Commenting on the lecture, the Chairperson of the National Council of Provinces (NCOP), Mr Amos Masondo, said: “There is a long way to go before we silence the guns. This depends largely on the achievement of inclusive growth and the reduction of poverty. We meet under the times of a pandemic that brings on board a unique experience for Africa and the world,” he said.  

Speaking on the topic of “Galvanising Pan-African Unity to Realise the African Agenda”, he stated that the quest for an African identity and emancipation from colonialism, racial exploitation and social ills, is at the centre of the AU’s programme of action.   

“The AU strives for continental unity to fight against all forms of exploitation, inequality and its related attributes.”

But unity among African countries to achieve political emancipation, cooperation and a better life for all Africans also remains the object of the AU, he commented.

But most of all, he said, the launch of the AU in 2002 was “a blueprint for the expression of the African Agenda, which later culminated in the inception of Agenda 2063”.

He said for the first time in history, African states agreed in principle on the need to “accelerate economic integration, promote and defend African common position, peace and security and democratic principles and institutions”.  

But also, he pointed out, its inception heralded the continent’s appetite “to play an active role in the global economy.

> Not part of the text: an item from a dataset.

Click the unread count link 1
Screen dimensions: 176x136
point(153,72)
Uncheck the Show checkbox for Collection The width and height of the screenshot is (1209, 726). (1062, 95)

But also, to establish instruments that would advance good governance such as the African Peer Review Mechanism”.

This was a determination on the part of Africa to be proactive even in its marginality, and asserts its relevance in global affairs, said the Chairperson.

Apart from that, Mr Masondo said the AU sought to champion the elevation of the uniqueness of the African identity through the promotion of African languages as economic languages, rather than as peripheral mediums of socialisation. “At the centre of this quest is the promotion of African historical and cultural heritage, and to offset foreign languages as mediums of Africa’s economic and intellectual activity, the result of which is the establishment of the African Museum Project,” he said.

To him, all these advances form an integral to the AU’s 2063 Agenda, which serves as a “strategic planning instrument for the development of Africa – and for repositioning Africa as a significant player in global affairs”.

He reckons that these are important interventions that would not only galvanise African unity, but that would also register the AU’s tangible contribution to what the continent wants to achieve in accelerating Africa’s economic growth.

He concluded by stating that the Pan-African Parliament (PAP) has been instrumental in initiating discussions on how to conduct oversight over the AU’s resolutions, and how it can weigh in in challenges facing Africa today.